Originally published on Data Centre Review.
Digital transformation is overhauling the IT approach of many organizations and data is at the center of it all. As a result, organizations are going through a significant shift in where and how they manage, store and process this data.
To manage big data in the not so distant past, enterprises processed large volumes of data by building a Hadoop cluster on-premises using a commercial distribution such as Cloudera, Hortonworks, or MapR.
The data analyzed was mostly structured and required a large capital expenditure upfront to purchase the necessary hardware. Adding to this, Hadoop is a complex infrastructure to manage and monitor, requiring organizations to employ individuals with a specialized skill set, skills which are rare to come by.
To tackle these issues many organizations have been looking towards the cloud. Yet the benefits promised from moving big data projects to the cloud haven’t been realized for most organizations and as a result, data lakes are still being left on-premises.
Heading for the clouds
By creating or migrating their big data architecture to the cloud, organizations can take advantage of tremendous operational cost savings, nearly limitless data processing power, and the instant scaling options the cloud provides. Additionally, they don’t have to have large capital expenditure up front or worry about having intimate knowledge of Hadoop.
Many enterprises are going through this ‘lift and shift,’ where they move their on-premises data cluster to the cloud. But historically this has also come with its own inherent issues, and a lot of the challenges with moving big data projects to the cloud have centered around simply getting the right data in the right place.

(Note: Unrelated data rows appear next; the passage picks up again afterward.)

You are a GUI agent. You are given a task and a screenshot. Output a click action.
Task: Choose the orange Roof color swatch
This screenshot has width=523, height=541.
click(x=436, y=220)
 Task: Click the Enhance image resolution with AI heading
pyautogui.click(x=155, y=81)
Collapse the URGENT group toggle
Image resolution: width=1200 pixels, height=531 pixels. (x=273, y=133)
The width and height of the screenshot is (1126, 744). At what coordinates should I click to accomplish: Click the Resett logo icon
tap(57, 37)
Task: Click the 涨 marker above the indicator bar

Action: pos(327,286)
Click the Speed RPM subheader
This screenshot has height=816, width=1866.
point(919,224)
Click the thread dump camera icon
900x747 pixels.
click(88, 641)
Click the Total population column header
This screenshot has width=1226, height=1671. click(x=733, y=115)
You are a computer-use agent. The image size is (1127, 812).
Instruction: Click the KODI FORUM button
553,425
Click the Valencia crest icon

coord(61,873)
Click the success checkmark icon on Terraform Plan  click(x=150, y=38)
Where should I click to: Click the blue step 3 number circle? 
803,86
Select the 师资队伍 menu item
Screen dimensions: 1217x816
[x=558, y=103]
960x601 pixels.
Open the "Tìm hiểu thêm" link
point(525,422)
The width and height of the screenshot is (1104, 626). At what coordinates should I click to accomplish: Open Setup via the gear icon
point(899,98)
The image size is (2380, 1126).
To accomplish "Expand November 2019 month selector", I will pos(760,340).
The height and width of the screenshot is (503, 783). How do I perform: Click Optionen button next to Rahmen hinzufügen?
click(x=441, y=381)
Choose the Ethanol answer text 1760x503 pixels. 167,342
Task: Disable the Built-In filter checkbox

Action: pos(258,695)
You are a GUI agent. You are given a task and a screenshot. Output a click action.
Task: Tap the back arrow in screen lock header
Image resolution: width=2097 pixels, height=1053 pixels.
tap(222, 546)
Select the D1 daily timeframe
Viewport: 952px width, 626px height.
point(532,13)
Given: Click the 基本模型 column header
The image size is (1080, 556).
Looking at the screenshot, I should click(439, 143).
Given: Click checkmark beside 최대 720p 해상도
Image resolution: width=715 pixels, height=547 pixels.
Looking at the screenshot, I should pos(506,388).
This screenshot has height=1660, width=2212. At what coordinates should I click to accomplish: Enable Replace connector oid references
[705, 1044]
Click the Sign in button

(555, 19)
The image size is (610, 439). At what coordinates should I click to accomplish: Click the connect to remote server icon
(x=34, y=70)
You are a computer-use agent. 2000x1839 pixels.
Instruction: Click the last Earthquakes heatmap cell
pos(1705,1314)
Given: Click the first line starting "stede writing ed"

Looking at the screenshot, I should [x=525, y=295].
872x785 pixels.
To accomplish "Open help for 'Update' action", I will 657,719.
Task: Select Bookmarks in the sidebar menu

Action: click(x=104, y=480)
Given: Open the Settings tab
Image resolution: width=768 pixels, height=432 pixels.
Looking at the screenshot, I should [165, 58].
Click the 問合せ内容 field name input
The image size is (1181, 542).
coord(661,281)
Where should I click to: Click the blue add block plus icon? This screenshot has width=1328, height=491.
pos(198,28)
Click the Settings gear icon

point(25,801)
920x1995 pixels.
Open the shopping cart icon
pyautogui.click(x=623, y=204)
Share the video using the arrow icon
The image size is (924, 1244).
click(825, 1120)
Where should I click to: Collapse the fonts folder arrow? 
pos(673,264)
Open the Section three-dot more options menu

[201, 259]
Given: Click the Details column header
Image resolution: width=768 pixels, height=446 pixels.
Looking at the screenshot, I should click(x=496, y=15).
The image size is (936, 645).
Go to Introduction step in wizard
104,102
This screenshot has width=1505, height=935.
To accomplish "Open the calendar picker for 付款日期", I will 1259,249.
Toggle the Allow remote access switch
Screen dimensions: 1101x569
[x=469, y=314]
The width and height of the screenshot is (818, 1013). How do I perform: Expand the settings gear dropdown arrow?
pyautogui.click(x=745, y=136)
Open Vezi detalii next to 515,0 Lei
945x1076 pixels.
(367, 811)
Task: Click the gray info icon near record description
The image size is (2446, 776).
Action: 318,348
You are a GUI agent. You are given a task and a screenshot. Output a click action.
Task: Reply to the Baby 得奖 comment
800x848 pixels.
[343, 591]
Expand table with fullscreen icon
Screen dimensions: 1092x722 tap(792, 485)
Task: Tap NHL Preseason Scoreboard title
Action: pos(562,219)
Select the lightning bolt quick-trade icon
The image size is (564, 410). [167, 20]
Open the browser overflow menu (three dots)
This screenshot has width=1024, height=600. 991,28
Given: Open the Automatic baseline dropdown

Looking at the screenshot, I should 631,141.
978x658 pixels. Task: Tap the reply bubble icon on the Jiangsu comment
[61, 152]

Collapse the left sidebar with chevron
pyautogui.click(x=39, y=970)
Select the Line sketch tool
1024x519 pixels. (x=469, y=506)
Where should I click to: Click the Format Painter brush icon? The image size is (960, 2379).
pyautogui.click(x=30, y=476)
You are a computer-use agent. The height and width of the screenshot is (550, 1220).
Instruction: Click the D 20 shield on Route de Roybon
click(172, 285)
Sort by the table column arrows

It comes down to skills and cost
Moving big data to the cloud sounds simple enough. But migrating on-premise data lakes to the cloud and then connecting cloud-based big data environments with diverse data sources, while also creating Apache Spark pipelines to transform that data, requires highly technical knowledge and continuous coding resources from data engineers and core IT groups.
Developers must write code to integrate with each application’s programming interface (API) and authentication mechanisms, thereby enabling the data to freely move between the applications and the data lake. Not only is this an incredibly time-consuming process, it is also error-prone, two realities that are magnified during the maintenance stage of cloud-based big data projects.
As with any other software project, code decays over time and must be updated. If the developer who wrote the code leaves the company, often the IT organization’s ability to understand the pipeline that is being used at the code level also vanishes.
This time drain on critical IT staff is one of the biggest issues organizations have had to overcome in moving to cloud-based big data projects. The intensive management and monitoring required ultimately results in prohibitive operational costs, longer time-to-value and a strategy which does nothing to address the OpEx and skill set gap which is steadily emerging.
Finding individuals with the necessary skills and experience to build big data and cloud pipelines is a tough process. Unsurprisingly this is impacted by the current skills gap in the IT landscape.
Research from Experis has shown demand for big data skills and professionals has grown 78% in the last year, whilst demand for cloud skills and professionals has grown 30% in the same time frame.
With these individuals in such short supply, if you do manage to have them in your IT team, having them focused solely on managing and maintaining the big data environment, both pre, during and post-migration to the cloud is frankly a waste of resources. It also has a big impact on the second big issue in moving to the cloud – cost.
If you employ people who are highly skilled, you want them to deliver significant and strategic benefit to the business. To focus on higher value tasks and projects that will help the organization innovate. The flexibility and scalability of the cloud can be a huge benefit in a drive towards innovation. But the proposed time-to-innovation identified at the start of the cloud migration will never be realized if teams are focused solely on infrastructure management to make the big data project work.
Buy vs build
The solution to this problem is relatively simple, and it all comes down to buy vs build. Unless you’re Google, chances are you’re not going to self-build every aspect of your IT estate. So why should you self-build all the connections you need too?
For big data projects to flourish in the cloud sooner, organizations should look towards implementing a completely managed data architecture, including data integrations (iPaaS), processing (BDaaS) and storage (SaaS).
By doing this, organizations should then be able to effortlessly deliver large data sets to and from their cloud-based data lakes, regardless of where the data is coming from. This approach can also increase productivity by eliminating cumbersome manual tasks around adding information and transforming data, allowing teams to focus on those value delivering activities instead.
By supporting this managed data architecture with self-service, organizations can free up even more time within the IT team. Self-service integration is making it fast and easy for organizations to create automated data pipelines with no coding, and self-service analytics is making it easy for analysts and business users to manipulate data without IT intervention.
By using self-service tools like this it’s not just organizations with fully fleshed out IT teams that can benefit, businesses struggling to recruit coding talent can also develop their own cloud big data pipelines as part of their managed data architecture in the cloud.
Removing the complexities
Running big data projects in the cloud should be simple. All organizations, regardless of size, should be able to realize all the benefits cloud provides as soon as they get up and running, not years down the line. It’s only in taking a step back at the planning stage and removing the complexities surrounding cloud migration and integration that businesses will finally be able to use their big data projects for innovation and to deliver business value.